There is no doubt that systemic reforms against corruption are desperately needed in Tunisia, but the solution is to strengthen, not dismantle, democracy. Political and civil society actors must be unequivocal in their stance: we will not prop up a more authoritarian Tunisia. The country needs to root out corruption, not give absolute power to a single individual. Those suspected of corruption should be subject to due legal process.

Tunisia needs to appoint a new prime minister, but this is not enough. It needs a roadmap out of the crisis through a national political dialogue and institutional continuity. Even if discredited in the public eye, political parties and parliament cannot simply be upended. It is the votes of the Tunisians that should determine which new representatives are entrusted with helping them out of the crisis. A capable government needs to be formed with a broad consensus of political parties and civil society to help bolster the sluggish economy and address the ravages of the pandemic.

Two foreseeable scenarios

There are two foreseeable scenarios for Tunisia right now. One is the creation of a third republic. The first Tunisian republic began in 1959 and ended with the ouster of Ben Ali in January 2011. The second followed and was enshrined by the 2014 constitution. A third republic would require a referendum on a new political system and constitution as well as fresh parliamentary elections. If this occurs, Saied is likely to seek a constitution that enshrines a presidential system. Tunisia’s current parliamentary system is complex and has stalled progress, but it is much harder for a parliamentary system to pave the way to dictatorship than a presidential one.

The second possible scenario would be a return to constitutional legitimacy, namely by reinstating parliament and returning immunity to parliamentarians with the exception of those deemed by law as corrupt. This may also involve the appointment of a caretaker government to help the country out of the crisis and organise early legislative elections. In this scenario, Saied could seek a revised electoral law that makes it harder for smaller parties to win seats. Parties currently need to get at least 3% of the vote to be represented in parliament, but the president could push for this to be amended to 5%. Proponents argue that this would lead to a less fractured parliament and thus make reaching consensus easier. Critics say it would alienate smaller parties and their voters.

What you should do =
Can you reproduce the passage on Tunisia's crisis word for word, between "The second possible" and "and their voters.", inclusive?

Dataset records =
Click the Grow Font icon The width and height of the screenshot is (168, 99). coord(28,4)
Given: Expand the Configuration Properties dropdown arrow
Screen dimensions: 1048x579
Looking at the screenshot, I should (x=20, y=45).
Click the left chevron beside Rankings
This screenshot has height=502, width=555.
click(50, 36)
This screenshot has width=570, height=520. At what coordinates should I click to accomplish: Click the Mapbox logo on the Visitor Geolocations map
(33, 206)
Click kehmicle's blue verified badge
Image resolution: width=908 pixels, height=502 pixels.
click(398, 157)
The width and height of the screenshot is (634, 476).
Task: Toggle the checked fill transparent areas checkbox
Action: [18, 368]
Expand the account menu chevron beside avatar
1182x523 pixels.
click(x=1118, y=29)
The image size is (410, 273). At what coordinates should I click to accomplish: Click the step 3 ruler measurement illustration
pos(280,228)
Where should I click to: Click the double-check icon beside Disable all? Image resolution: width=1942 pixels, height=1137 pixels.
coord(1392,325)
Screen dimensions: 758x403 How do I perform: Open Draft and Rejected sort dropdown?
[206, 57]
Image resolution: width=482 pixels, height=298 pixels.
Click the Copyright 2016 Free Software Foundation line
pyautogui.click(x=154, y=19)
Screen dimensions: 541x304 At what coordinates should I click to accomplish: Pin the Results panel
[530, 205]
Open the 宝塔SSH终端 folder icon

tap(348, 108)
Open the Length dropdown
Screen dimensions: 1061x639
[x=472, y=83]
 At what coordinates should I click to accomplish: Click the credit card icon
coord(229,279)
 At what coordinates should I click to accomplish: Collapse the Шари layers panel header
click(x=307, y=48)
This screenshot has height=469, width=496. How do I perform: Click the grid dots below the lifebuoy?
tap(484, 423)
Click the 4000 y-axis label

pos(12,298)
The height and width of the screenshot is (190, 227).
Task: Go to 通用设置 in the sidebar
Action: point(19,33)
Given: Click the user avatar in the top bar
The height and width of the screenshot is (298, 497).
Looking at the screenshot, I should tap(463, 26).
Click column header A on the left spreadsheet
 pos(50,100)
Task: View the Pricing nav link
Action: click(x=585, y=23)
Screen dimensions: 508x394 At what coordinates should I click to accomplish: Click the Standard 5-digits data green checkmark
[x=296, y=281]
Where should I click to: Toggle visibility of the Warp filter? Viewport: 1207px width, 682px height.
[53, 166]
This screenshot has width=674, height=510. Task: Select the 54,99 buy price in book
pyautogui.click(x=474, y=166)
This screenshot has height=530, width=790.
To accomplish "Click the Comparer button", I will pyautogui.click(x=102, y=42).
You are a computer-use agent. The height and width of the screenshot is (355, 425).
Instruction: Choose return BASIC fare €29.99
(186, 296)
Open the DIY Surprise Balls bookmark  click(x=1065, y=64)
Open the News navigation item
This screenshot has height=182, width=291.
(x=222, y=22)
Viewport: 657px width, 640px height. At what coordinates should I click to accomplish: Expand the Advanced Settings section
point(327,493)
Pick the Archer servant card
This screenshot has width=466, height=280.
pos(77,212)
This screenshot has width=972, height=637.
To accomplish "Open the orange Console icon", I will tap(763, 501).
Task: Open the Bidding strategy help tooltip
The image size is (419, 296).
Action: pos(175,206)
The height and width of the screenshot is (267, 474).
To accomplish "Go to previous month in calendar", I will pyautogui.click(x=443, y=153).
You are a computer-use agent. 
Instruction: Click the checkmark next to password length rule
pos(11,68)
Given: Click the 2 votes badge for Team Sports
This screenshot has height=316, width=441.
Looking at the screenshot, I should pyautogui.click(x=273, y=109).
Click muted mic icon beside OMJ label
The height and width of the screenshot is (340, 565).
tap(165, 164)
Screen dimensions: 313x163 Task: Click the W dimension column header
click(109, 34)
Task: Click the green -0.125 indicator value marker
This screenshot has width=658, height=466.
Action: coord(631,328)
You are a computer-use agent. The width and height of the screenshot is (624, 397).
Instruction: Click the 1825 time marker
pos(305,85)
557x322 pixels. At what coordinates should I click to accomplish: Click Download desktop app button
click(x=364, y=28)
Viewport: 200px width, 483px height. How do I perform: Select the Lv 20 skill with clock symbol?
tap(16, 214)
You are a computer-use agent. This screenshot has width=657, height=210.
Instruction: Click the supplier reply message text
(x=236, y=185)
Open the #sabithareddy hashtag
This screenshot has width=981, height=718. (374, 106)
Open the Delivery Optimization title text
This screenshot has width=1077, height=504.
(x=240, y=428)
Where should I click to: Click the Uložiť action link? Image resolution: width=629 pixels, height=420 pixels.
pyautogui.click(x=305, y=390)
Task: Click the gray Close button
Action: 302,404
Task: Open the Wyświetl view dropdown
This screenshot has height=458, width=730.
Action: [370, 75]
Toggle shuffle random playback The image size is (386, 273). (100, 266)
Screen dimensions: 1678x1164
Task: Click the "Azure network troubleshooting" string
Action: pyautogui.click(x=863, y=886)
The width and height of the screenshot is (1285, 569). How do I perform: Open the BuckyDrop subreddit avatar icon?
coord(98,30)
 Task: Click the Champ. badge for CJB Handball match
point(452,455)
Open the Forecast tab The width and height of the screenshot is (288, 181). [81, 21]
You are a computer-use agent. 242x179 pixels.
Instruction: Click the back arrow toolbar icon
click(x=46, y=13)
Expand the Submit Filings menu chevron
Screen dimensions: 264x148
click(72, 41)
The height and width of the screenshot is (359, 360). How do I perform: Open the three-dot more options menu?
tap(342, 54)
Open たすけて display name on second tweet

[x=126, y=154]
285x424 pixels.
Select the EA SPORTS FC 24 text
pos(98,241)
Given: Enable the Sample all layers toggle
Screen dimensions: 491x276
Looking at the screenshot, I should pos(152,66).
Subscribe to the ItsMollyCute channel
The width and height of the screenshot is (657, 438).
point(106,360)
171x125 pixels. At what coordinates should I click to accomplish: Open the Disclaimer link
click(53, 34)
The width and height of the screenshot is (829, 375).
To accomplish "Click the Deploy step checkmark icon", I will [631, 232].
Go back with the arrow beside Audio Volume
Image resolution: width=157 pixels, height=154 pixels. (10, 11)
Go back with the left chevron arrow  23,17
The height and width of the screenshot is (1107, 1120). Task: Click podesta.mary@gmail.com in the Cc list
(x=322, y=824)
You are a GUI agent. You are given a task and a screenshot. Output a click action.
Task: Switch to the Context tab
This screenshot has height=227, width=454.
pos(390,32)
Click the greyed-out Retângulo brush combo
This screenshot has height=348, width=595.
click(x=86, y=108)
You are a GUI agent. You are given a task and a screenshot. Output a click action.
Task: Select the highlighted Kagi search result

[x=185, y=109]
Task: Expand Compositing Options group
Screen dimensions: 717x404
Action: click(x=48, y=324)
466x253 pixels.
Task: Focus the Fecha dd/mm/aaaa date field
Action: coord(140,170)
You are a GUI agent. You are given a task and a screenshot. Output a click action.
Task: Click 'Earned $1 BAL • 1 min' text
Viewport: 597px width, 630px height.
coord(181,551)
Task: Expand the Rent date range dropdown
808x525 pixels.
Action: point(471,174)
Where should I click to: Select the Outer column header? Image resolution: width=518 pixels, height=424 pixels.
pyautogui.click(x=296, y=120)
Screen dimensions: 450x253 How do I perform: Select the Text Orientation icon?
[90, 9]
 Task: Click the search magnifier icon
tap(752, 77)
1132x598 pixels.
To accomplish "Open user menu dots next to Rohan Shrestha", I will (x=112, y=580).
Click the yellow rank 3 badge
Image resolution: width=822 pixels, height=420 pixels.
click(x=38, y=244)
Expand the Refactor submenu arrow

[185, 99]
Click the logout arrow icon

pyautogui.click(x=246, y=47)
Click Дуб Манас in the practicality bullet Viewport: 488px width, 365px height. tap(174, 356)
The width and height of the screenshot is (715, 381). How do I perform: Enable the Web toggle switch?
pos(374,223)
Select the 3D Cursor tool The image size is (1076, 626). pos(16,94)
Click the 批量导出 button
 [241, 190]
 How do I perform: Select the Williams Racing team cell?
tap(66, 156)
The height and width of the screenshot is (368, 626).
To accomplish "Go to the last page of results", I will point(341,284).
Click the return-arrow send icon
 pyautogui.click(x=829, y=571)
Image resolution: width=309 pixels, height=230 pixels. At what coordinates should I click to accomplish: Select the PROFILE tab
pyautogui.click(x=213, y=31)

The completed task =
The second possible scenario would be a return to constitutional legitimacy, namely by reinstating parliament and returning immunity to parliamentarians with the exception of those deemed by law as corrupt. This may also involve the appointment of a caretaker government to help the country out of the crisis and organise early legislative elections. In this scenario, Saied could seek a revised electoral law that makes it harder for smaller parties to win seats. Parties currently need to get at least 3% of the vote to be represented in parliament, but the president could push for this to be amended to 5%. Proponents argue that this would lead to a less fractured parliament and thus make reaching consensus easier. Critics say it would alienate smaller parties and their voters.